In addition, what deserves to be explained is, as shown in Figure 8, the capacitive touch control plate 201 of present embodiment can comprise also that a plurality of dummy electrodes (dummy electrode) 190 are arranged between each second axial electrode 220, dummy electrode 190 and second axial electrode 220 of also can saying so can arrange at grade, but not as limit.The material of dummy electrode 190 can be identical with second axial electrode 220 with improved original because first induction electrode 211 and second induction electrode 221 overlap the inhomogeneous problem of printing opacity visually that may cause.Please note that also capacitive touch control plate 201 can comprise that also a plurality of dummy electrode (not shown) are arranged between each first axial electrode 210, the dummy electrode (not shown) of also can saying so and first axial electrode 210 can arrange at grade, but not as limit.Each dummy electrode 190 is electrically to separate with first axial electrode 210 and second axial electrode 220.By between each first axial electrode 210 and between each second axial electrode 220 dummy electrode is set and improves the inhomogeneity problem of printing opacity.In addition, in the present embodiment, the pattern of dummy electrode can optionally be adjusted, and for instance, as shown in Figure 9, the dummy electrode 191 of a plurality of squares also can be arranged between each second axial electrode 220 and be used for improving the inhomogeneity problem of printing opacity.Also please note, in above preferred embodiment, can comprise also that as the capacitive touch control plate 101 among Fig. 1 and capacitive touch control plate 102 for example above-mentioned dummy electrode 190 or dummy electrode 191 are arranged between each first axial electrode 110 or are arranged between each second axial electrode 120, in order to improve the inhomogeneity problem of printing opacity dummy electrode.

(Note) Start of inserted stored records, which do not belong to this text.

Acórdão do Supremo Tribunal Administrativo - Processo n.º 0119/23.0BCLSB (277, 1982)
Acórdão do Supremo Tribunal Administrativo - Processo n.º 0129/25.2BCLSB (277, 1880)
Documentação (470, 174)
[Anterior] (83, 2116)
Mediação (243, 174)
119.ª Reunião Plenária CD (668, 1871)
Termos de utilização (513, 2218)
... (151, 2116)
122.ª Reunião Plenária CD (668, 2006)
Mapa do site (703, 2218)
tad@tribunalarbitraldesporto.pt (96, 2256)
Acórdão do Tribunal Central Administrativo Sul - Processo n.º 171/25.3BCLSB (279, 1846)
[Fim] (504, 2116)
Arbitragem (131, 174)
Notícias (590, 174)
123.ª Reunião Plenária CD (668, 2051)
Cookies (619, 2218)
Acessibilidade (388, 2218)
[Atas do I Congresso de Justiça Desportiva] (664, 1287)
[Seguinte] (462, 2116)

Please refer to Figure 10, the capacitive touch control plate 202 of present embodiment and above-mentioned capacitive touch control plate 201 different be in, second induction electrode 221 of the capacitive touch control plate 202 of present embodiment has a stepped edge SS3, stratum's number and the stepped edges SS2 in the above-mentioned capacitive touch control plate 201 of stepped edges SS3 are different, therefore in the capacitive touch control plate 202 of present embodiment, also different with the capacitive touch control plate 201 of above preferred embodiment with the formed vertical capacitor size in a plurality of second induction electrode, 221 partly overlapping zones on third direction Z by each first induction electrode 212.In other words, in the present invention also can be by changing the stepped edges shape of each induction electrode, do not changing under the center situation of each induction electrode, adjust each first induction electrode 212 on third direction Z with a plurality of second induction electrode, 221 partly overlapping area size, required vertical capacitor value is carried out optimized adjustment.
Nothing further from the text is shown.